主講人:王立聯(lián) 新加坡南洋理工大學(xué)教授
時(shí)間:2025年4月11日13:30
地點(diǎn):三號(hào)樓332報(bào)告廳
舉辦單位:數(shù)理學(xué)院
主講人介紹:王立聯(lián),新加坡南洋理工大學(xué)教授,長(zhǎng)期從事譜和高階數(shù)值方法及其應(yīng)用研究。他在《SIAM Journal on Numerical Analysis》、《SIAM Journal on Scientific Computing》、《SIAM Journal on Applied Mathematics》、《Mathematics of Computation》以及《Applied and Computational Harmonic Analysis》等國(guó)際計(jì)算應(yīng)用數(shù)學(xué)頂級(jí)學(xué)術(shù)期刊上發(fā)表學(xué)術(shù)論文100余篇,并由Springer-Verlag出版社出版學(xué)術(shù)專(zhuān)著1部《Spectral Methods, 2011》(合著),該專(zhuān)著當(dāng)前被引用2000多次。在國(guó)際重要學(xué)術(shù)會(huì)議作邀請(qǐng)報(bào)告60余次,包括2016年, 在第十一屆國(guó)際譜和高階方法國(guó)際會(huì)議(巴西)作一小時(shí)特邀報(bào)告,2019年在中國(guó)舉辦的第12屆中國(guó)計(jì)算數(shù)學(xué)年會(huì)上做大會(huì)報(bào)告。
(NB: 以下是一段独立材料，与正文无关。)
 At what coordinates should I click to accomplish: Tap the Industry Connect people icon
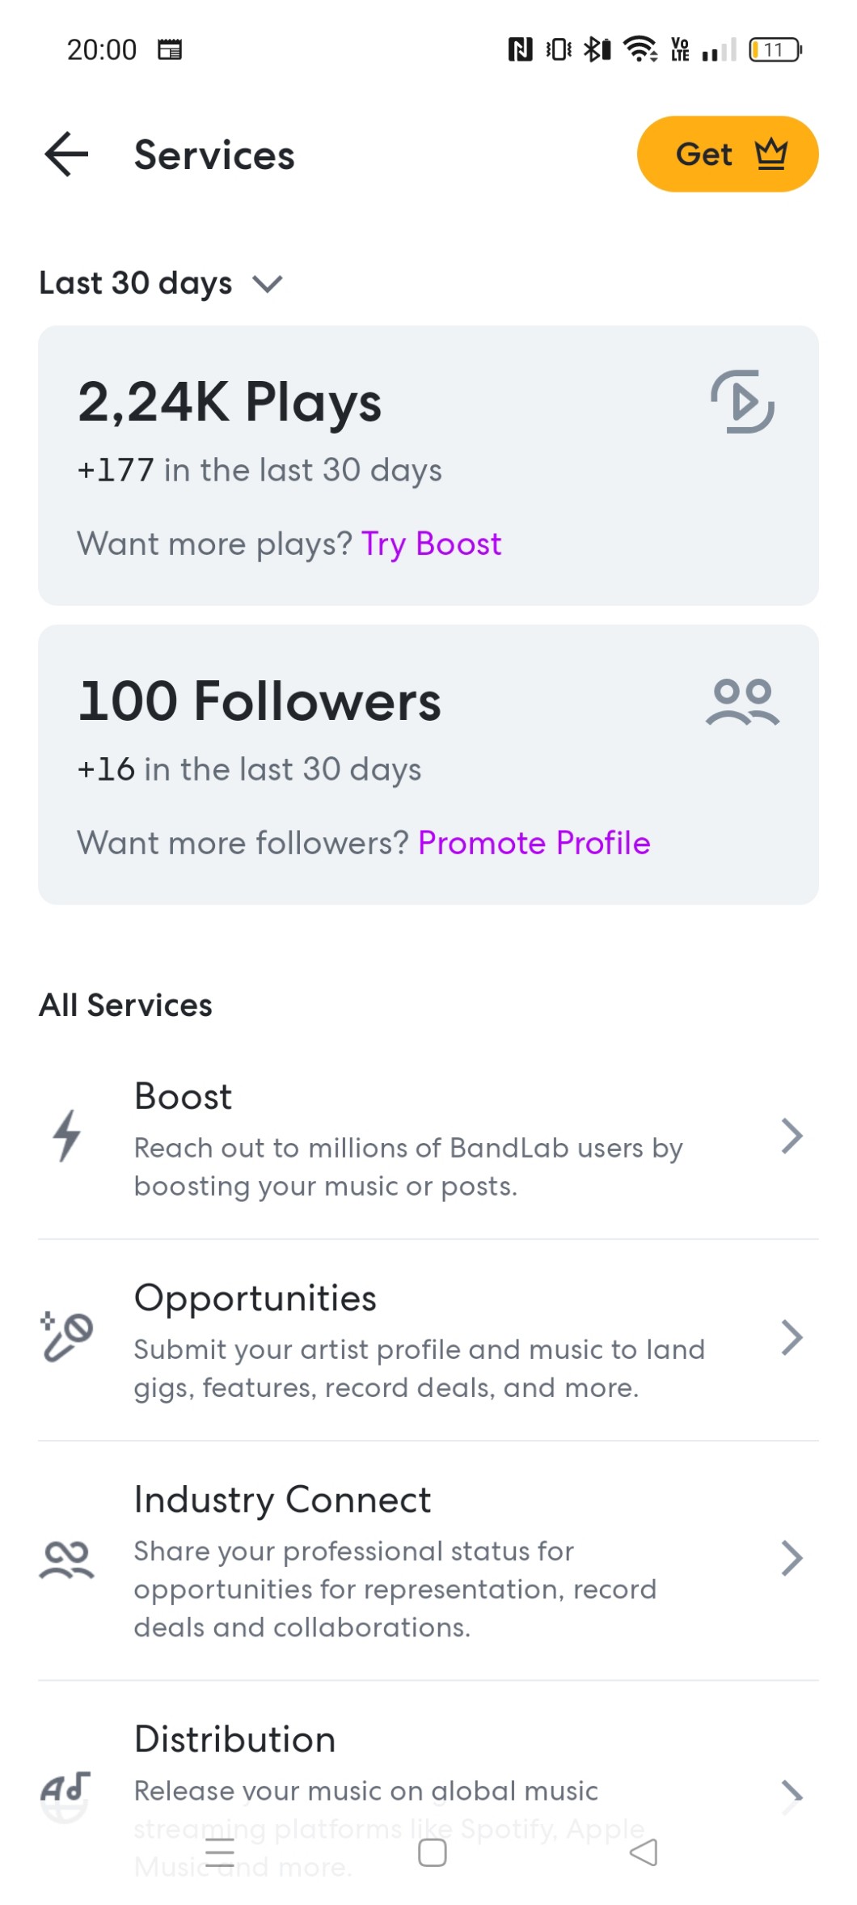tap(66, 1560)
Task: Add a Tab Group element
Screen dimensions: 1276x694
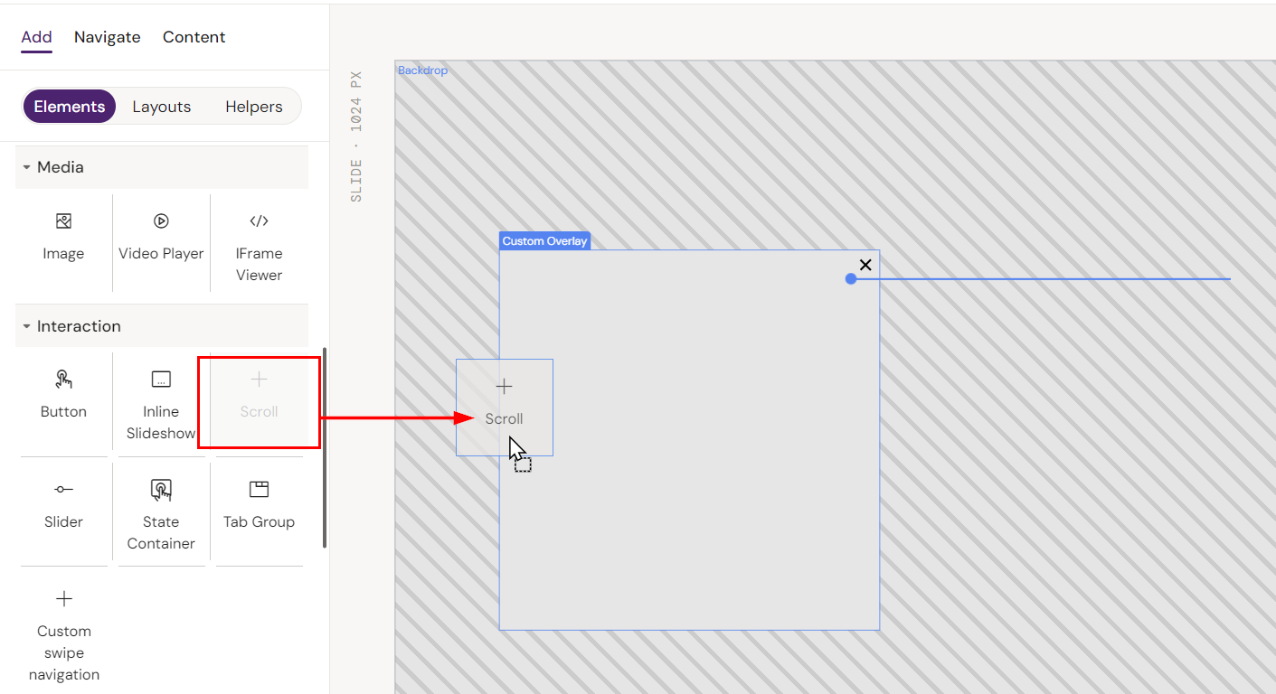Action: [x=259, y=505]
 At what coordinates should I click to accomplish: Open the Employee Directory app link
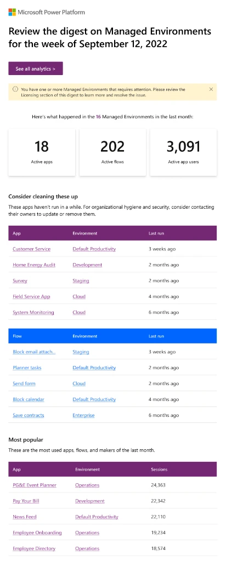point(34,548)
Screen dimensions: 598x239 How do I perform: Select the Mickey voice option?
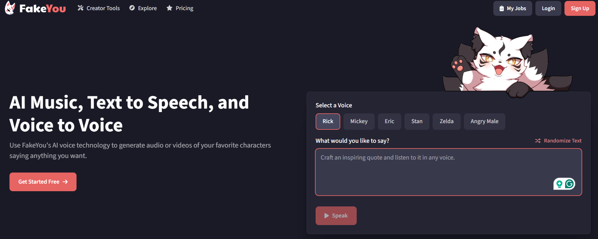[359, 122]
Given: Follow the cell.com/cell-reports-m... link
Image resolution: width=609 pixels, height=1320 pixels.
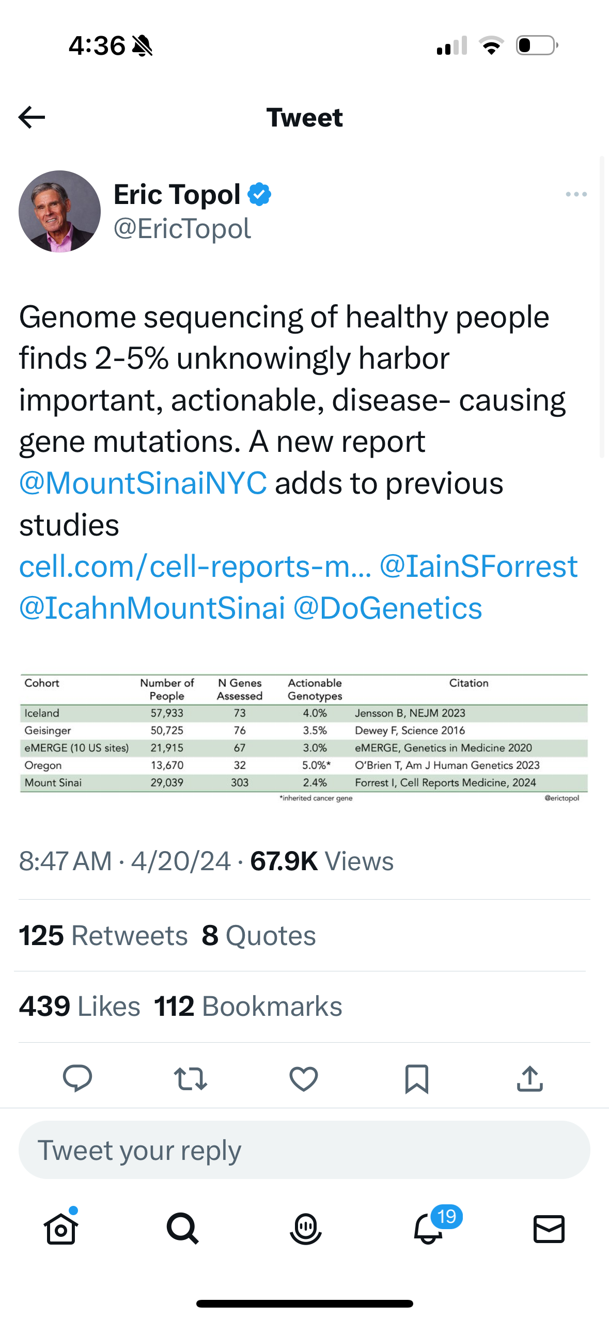Looking at the screenshot, I should (x=195, y=567).
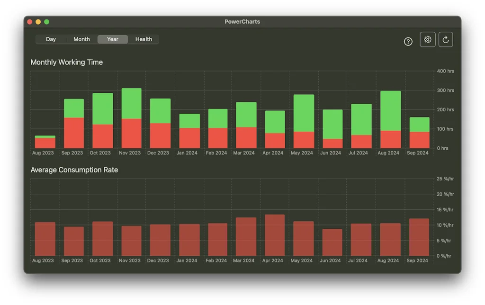Viewport: 485px width, 305px height.
Task: Click the green zoom traffic light
Action: 46,21
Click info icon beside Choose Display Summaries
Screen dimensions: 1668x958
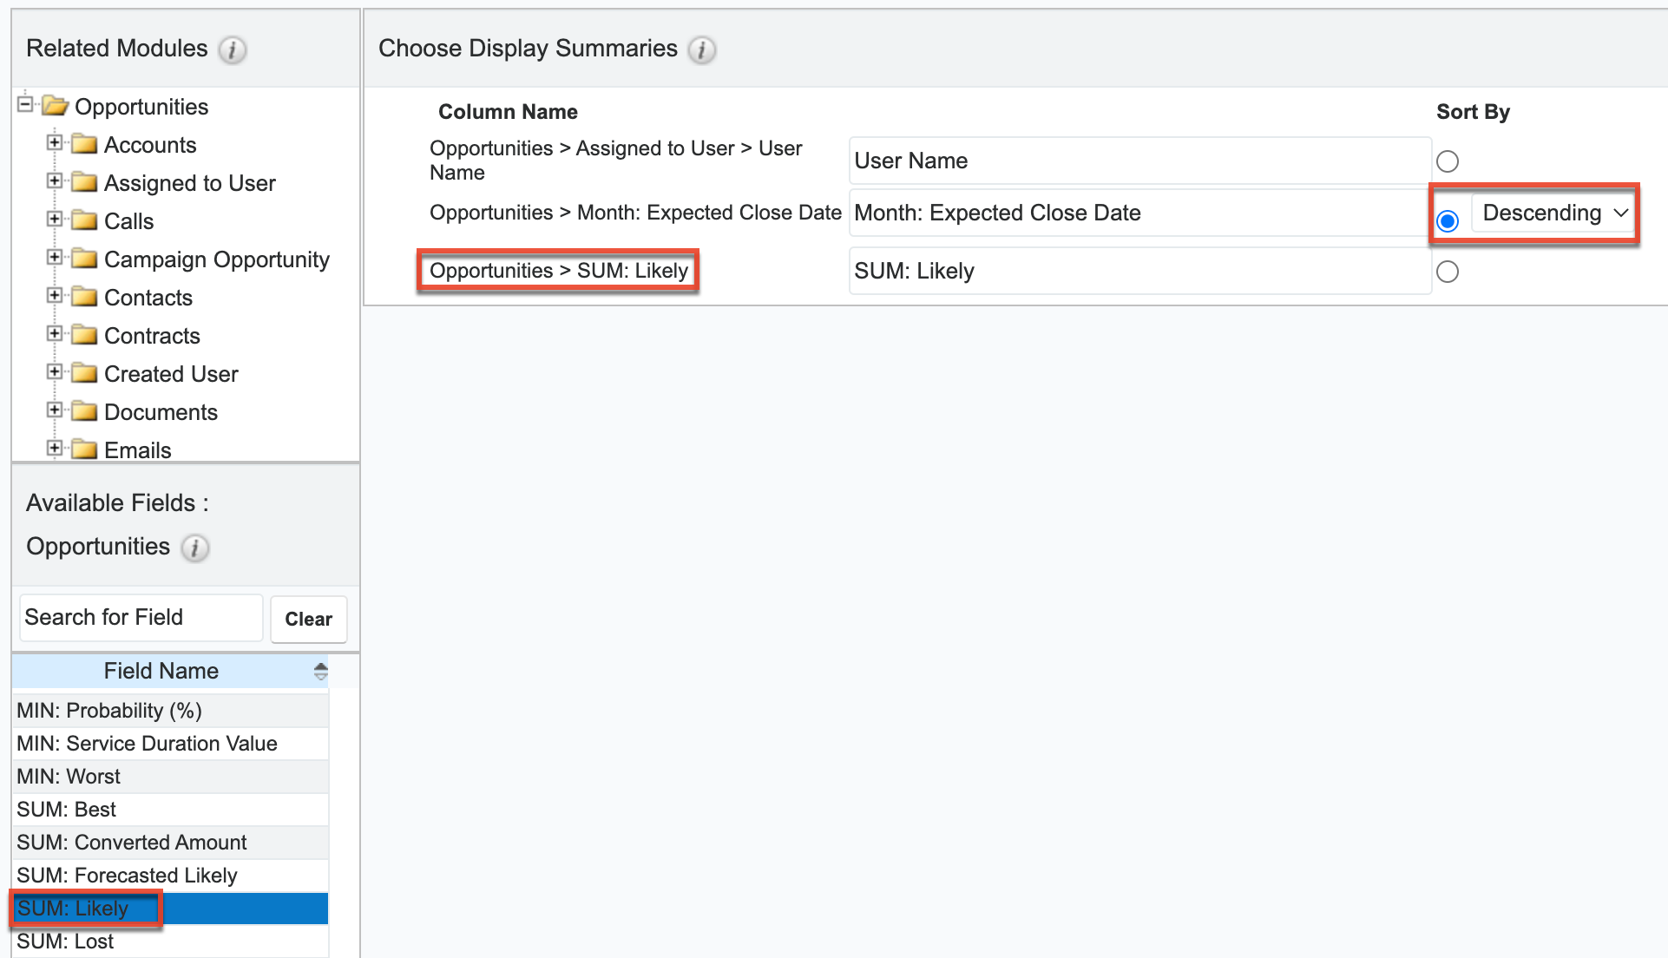pos(701,50)
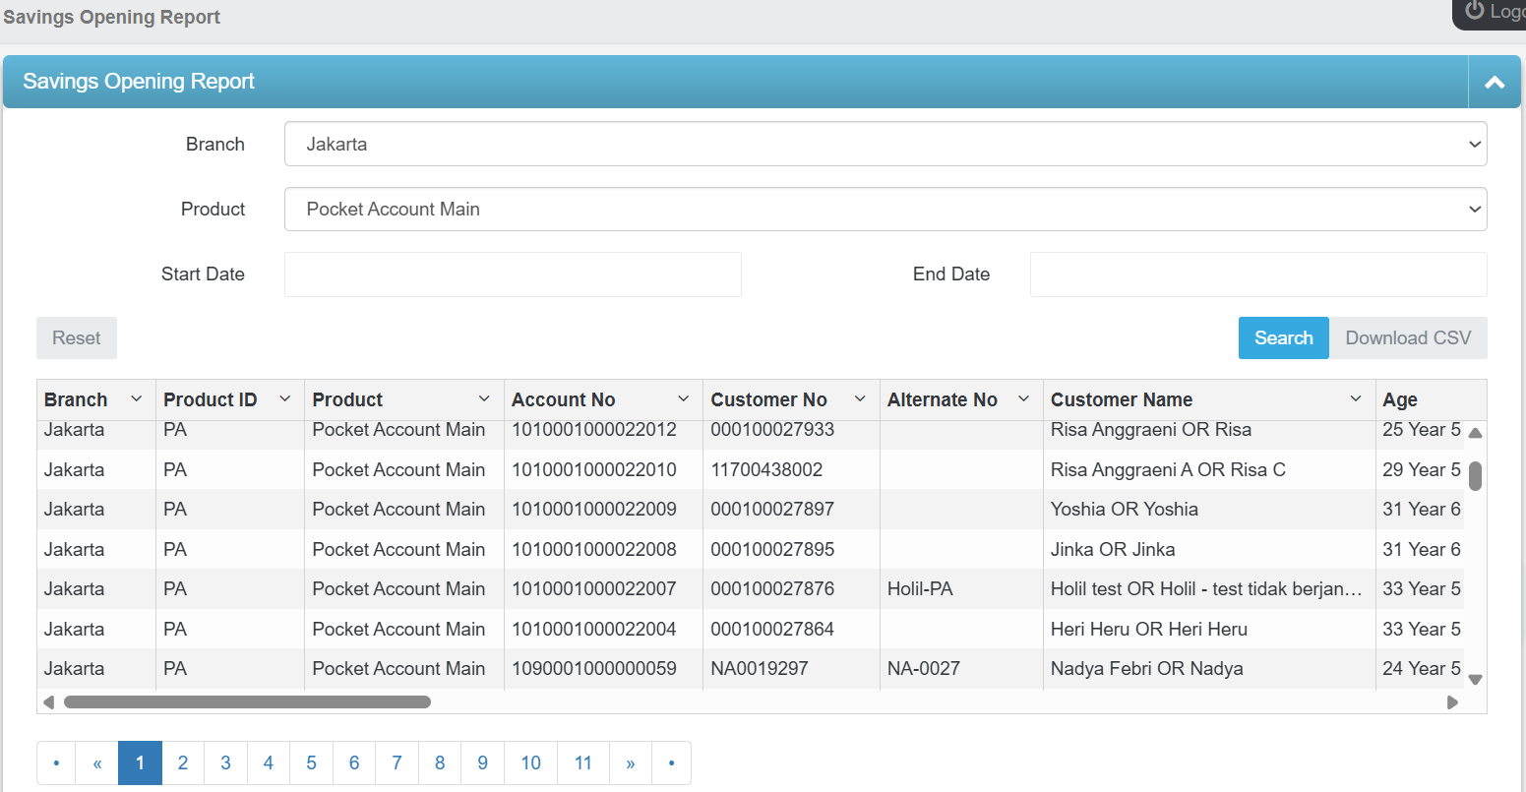1526x792 pixels.
Task: Click the horizontal scroll right arrow
Action: click(x=1452, y=702)
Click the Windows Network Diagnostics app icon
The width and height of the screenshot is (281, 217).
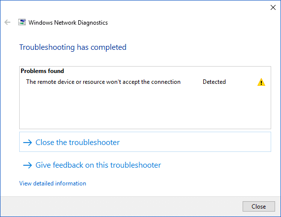(22, 22)
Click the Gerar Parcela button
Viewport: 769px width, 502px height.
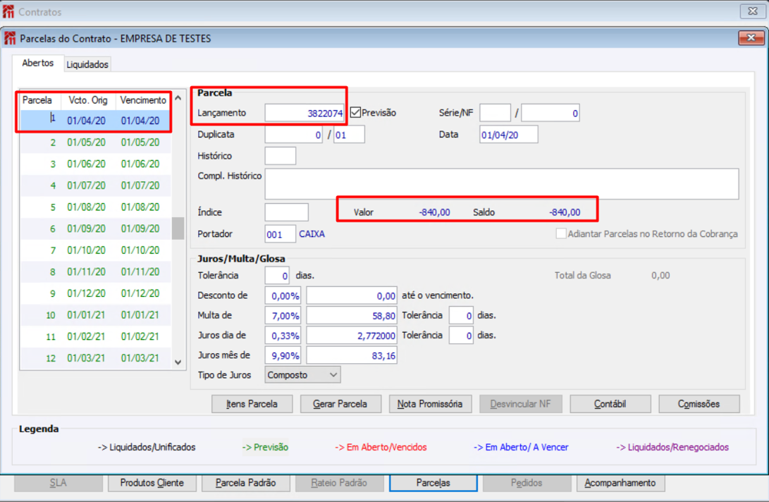point(340,404)
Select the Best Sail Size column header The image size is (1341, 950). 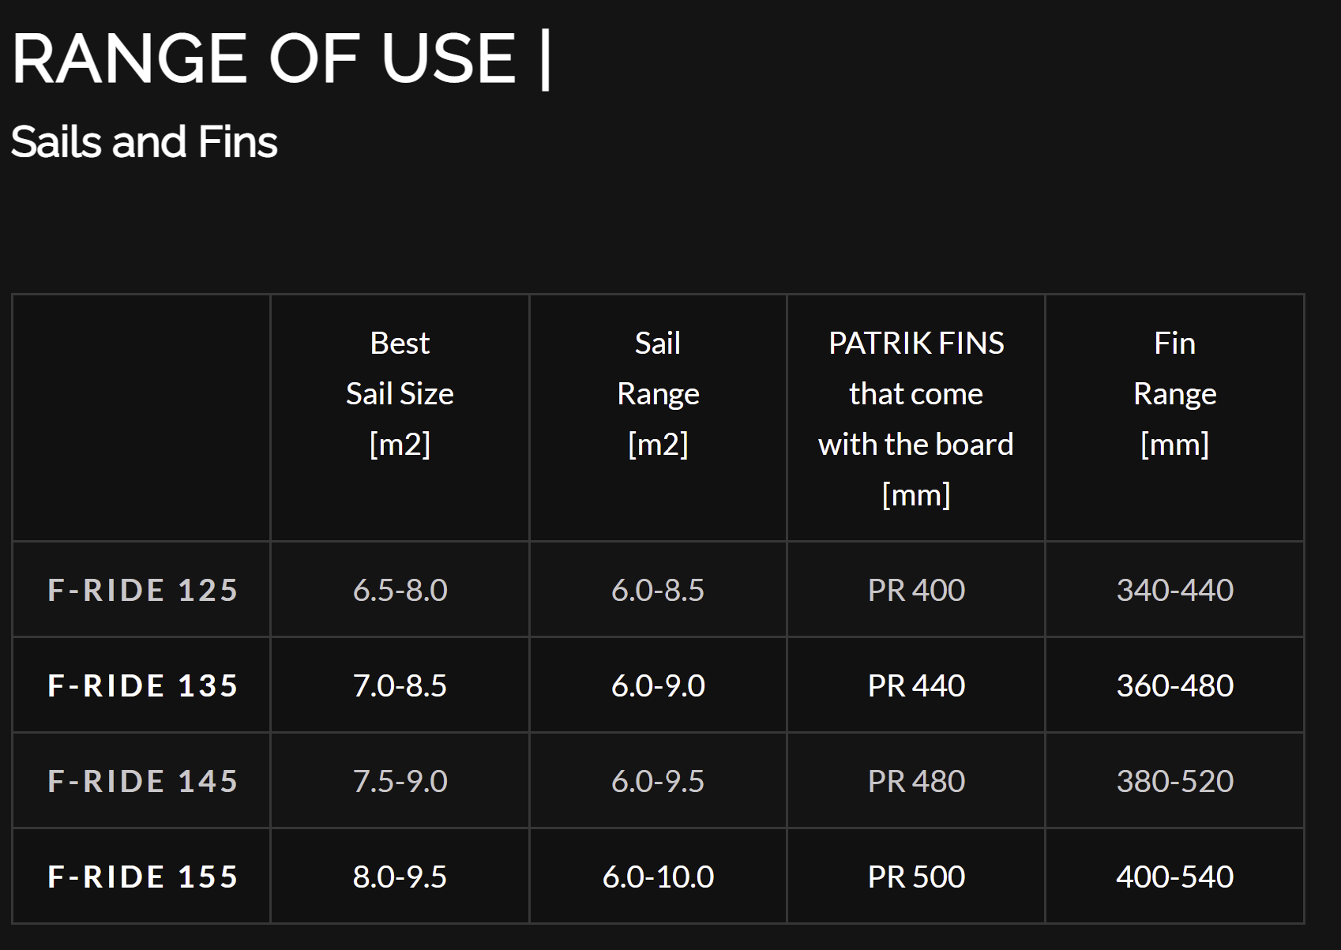[400, 393]
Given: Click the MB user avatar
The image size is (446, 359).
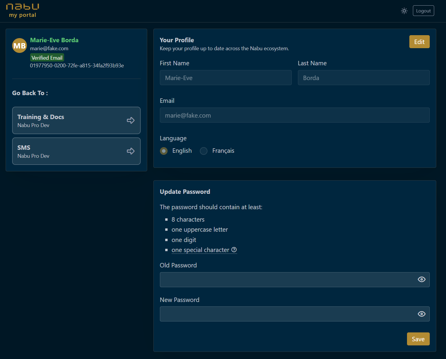Looking at the screenshot, I should [20, 46].
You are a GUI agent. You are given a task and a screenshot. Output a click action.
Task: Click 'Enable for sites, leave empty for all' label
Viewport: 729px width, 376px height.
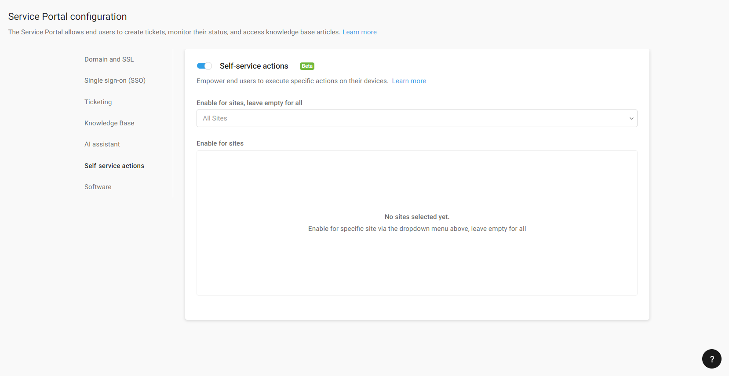(249, 103)
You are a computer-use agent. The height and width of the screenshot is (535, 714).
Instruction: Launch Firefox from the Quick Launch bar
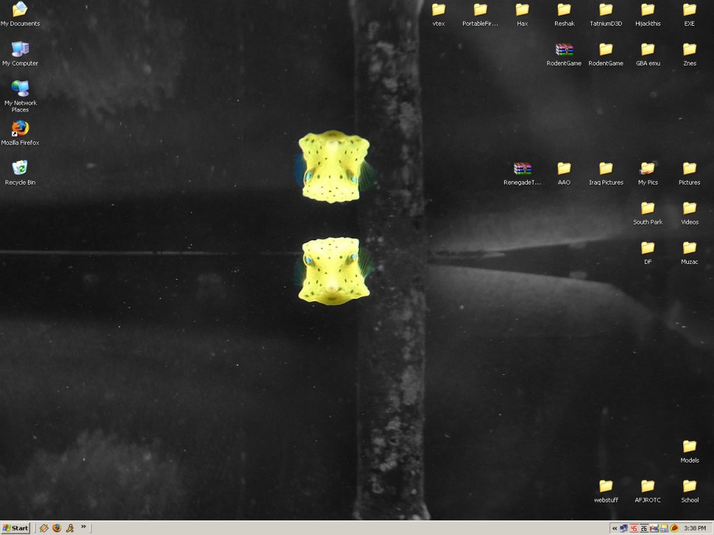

內(nèi)容介紹:The Kolmogrov’s superposition theorem (KST, 1957) provides a way to represent a high-dimensional continuous function as a superposition of one-dimensional continuous functions. This mathematically elegant theorem has stimulated much research interest in constructing neural networks very recently. In this talk, we shall review some variants of KSTs and its constructive proofs, and discuss its potential in neural network applications.